Iron deposition lines in the cornea
FRCOphth/FRCS MCQs: Iron Lines in the Cornea – A Comprehensive Review
Watch the accompanying video here where I break down a high-yield FRCOphth Part 1 & 2 MCQ on corneal iron deposition lines. This topic frequently appears in written exams, testing your ability to differentiate benign epithelial phenomena from pathological corneal changes. As an FRCOphth candidate, mastering these distinctions sharpens clinical reasoning and slit-lamp interpretation skills.
In today's post, we dissect the MCQ step-by-step, explore pathophysiology, differential diagnoses, and exam-oriented frameworks.
Fleischer ring: Partial circumferential ring at the keratoconus cone base – linked to topographic pooling, not horizontal.
Stocker line: Vertical line nasal/superior to pterygium head.
Ferry line: Curved line peripheral to glaucoma filtration bleb.
Kayser-Fleischer ring: Copper deposition (Wilson’s disease) in Descemet’s membrane – symptomatic, systemic, slit-lamp golden ring at limbus.
In the video, I emphasize: always localize (position), morphology (line vs. ring), and associations (benign vs. pathological) for FRCOphth scoring.
Pathophysiology: Why Iron Deposits Form
Corneal iron lines represent ferritin-bound iron (not hemosiderin) granules in basal epithelial cells, visible as golden-brown pigmentation on slit-lamp (x16-25 magnification, narrow beam).
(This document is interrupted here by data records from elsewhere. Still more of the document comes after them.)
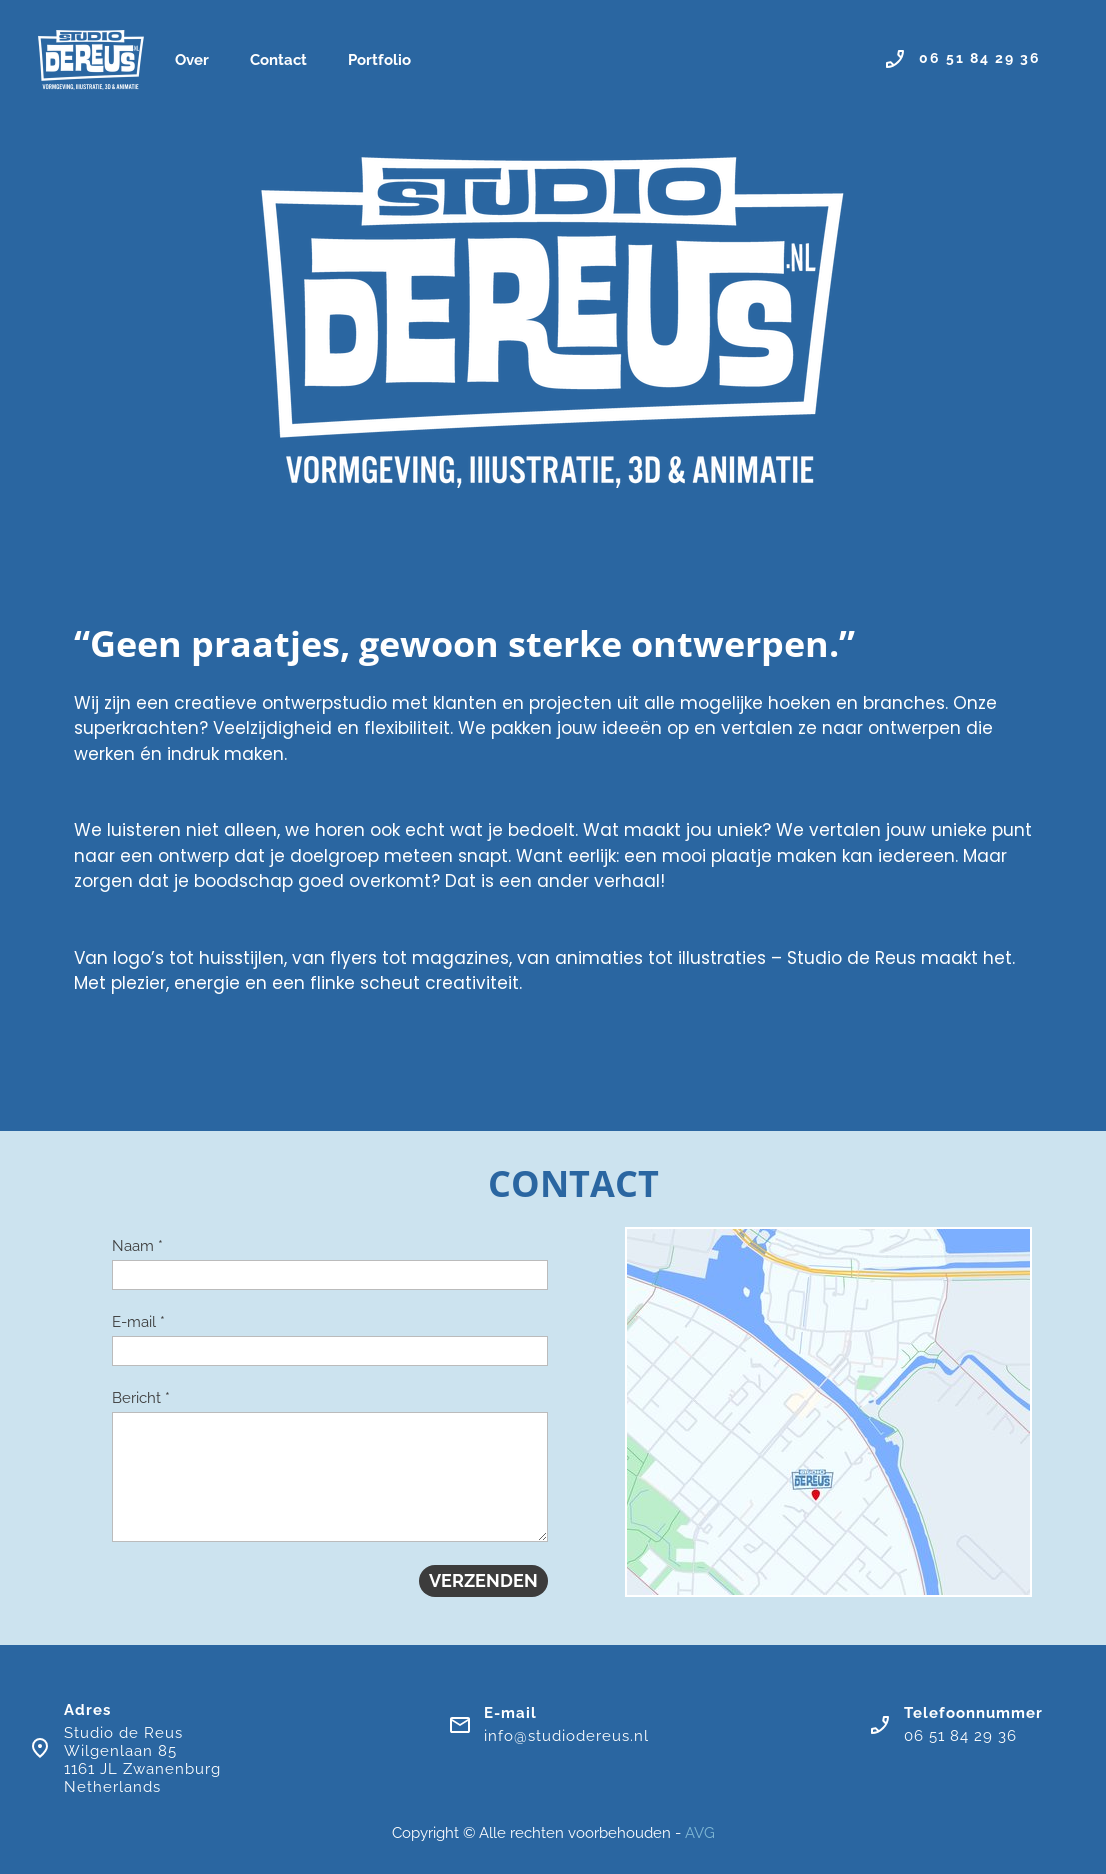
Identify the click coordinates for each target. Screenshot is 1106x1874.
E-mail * (138, 1322)
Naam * (137, 1246)
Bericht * (141, 1398)
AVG (700, 1833)
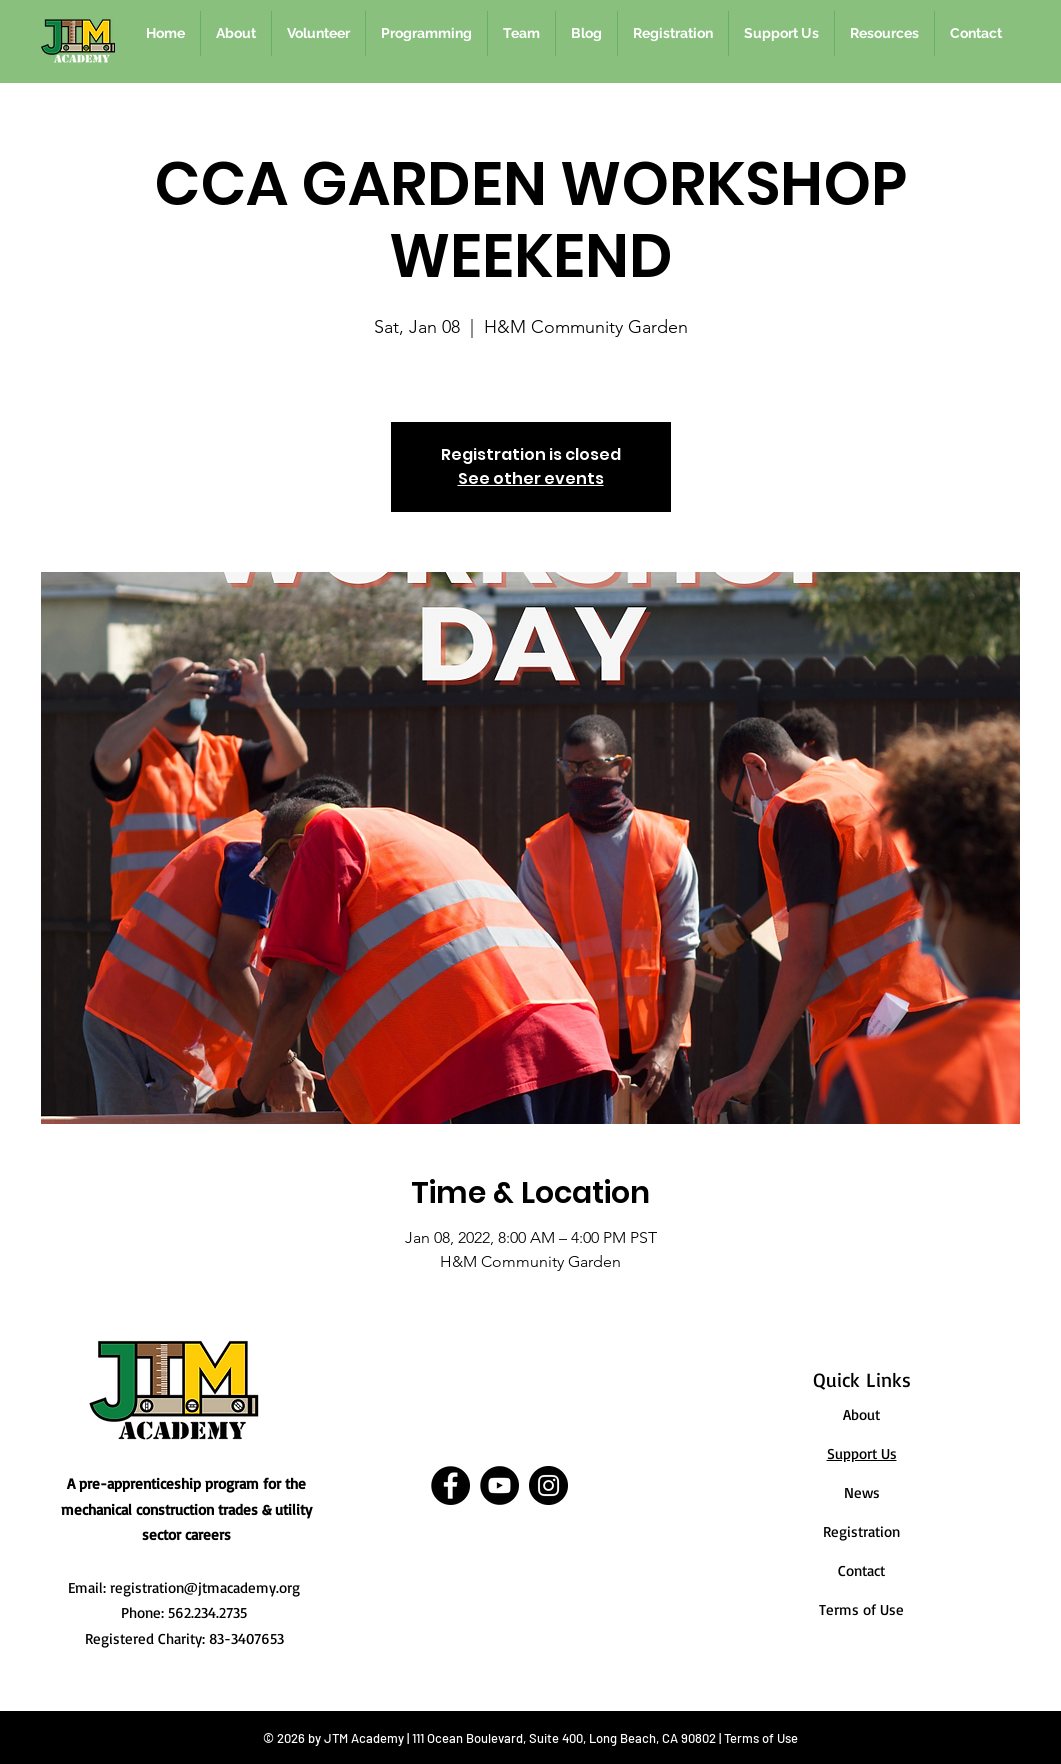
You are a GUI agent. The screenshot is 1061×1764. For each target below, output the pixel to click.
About (861, 1414)
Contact (861, 1570)
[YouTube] (499, 1485)
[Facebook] (450, 1485)
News (862, 1492)
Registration (861, 1531)
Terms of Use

Key Mechanisms (Mnemonic: Tear Pooling, Basal Migration, Desiccation, Senescent cells – TPBDS):**
Tear Pooling Hypothesis: Iron in tears (0.1-1 mg/L) stagnates in interpalpebral areas due to lid-cornea dynamics, depositing via pH/ferritin binding. Hudson-Stähli forms at the "blink line" upper border.
Basal Cell Migration: Centripetal epithelial migration slows where cranial/caudal cells meet, accumulating extracellular iron.
Tear Desiccation: Evaporative loss concentrates iron in unstable tear film zones.
Senescent Basal Cells: Age-related reduced turnover traps iron.
Histology: Prussian blue stain confirms ferric iron (blue granules) in basal epithelium; no stromal involvement. Unlike siderosis bulbi (intracameral iron FB → toxic pupil/iris rust spots), these are superficial, non-toxic.
Differential Diagnosis: Framework for Vivas
Use Position – Shape – Associations – Symptoms grid for structured differentials (ideal for 10-min station):
| Line Type | Position | Shape/Length | Key Association | Symptoms/Pathology |
|---|---|---|---|---|
| Hudson-Stähli | Lower 1/3, horizontal | Straight, 1-2 mm | Normal aging (>50y), dry eye | Asymptomatic |
| Fleischer | Cone base (inferonasal) | Partial ring | Keratoconus | Progressive ectasia |
| Stocker | Superior/nasal to head | Vertical line | Pterygium (stable) | Surface irregularity |
| Ferry | Peripheral to bleb | Arcuate/golden | Post-glaucoma surgery | Bleb-related |
| Waring | Mid-periphery stellate | Stellate | Radial keratotomy | Post-refractive |
Key Differentiators: Hudson-Stähli lacks underlying pathology (vs. Fleischer's topography); not systemic overload (vs. KF ring – check LFTs, ceruloplasmin). Rare: Baum line (Salzmann nodules), post-graft lines.
Exam Tip: If image shown, state: "Golden-brown basal epithelial line, no stromal haze/Dalen-Fuchs – favors Hudson-Stähli over Fleischer (ectasia present)."
Clinical Associations
Benign Contexts: 13-80% post-refractive surgery (e.g., ICR-induced arcuate lines regress post-explant). Enhanced in HCQ toxicity (bull's-eye maculopathy co-check).
Red Flags: Unilateral? Trauma/FB history → B-scan for siderosis. Systemic? Fe studies normal (not hemochromatosis – rare limbal rust).
Investigations:
Slit-lamp: Confirm epithelial location (no anterior stromal haze).
Topography: Rule out ectasia.
Tear breakup (TBUT)/OSKI: Dry eye link.
No biopsy needed – benign.
UK Guidance: RCOphth Dry Eye (2022) notes lines as dry eye markers; monitor, not treat.
Management
Conservative – No Intervention: Asymptomatic, self-limiting (fades with age). Counsel: "Benign aging change, no vision impact".
If Symptomatic (rare irritation): Lubricants; lines regress with tear film stabilization.
Prognosis: Excellent – no progression, vision unaffected. Complications: None. Follow-up: PRN or annual if dry eye.
Old vs. New Strategies: Pre-2000s: Ignored. Now: Teledry eye scoring integrates lines as biomarkers.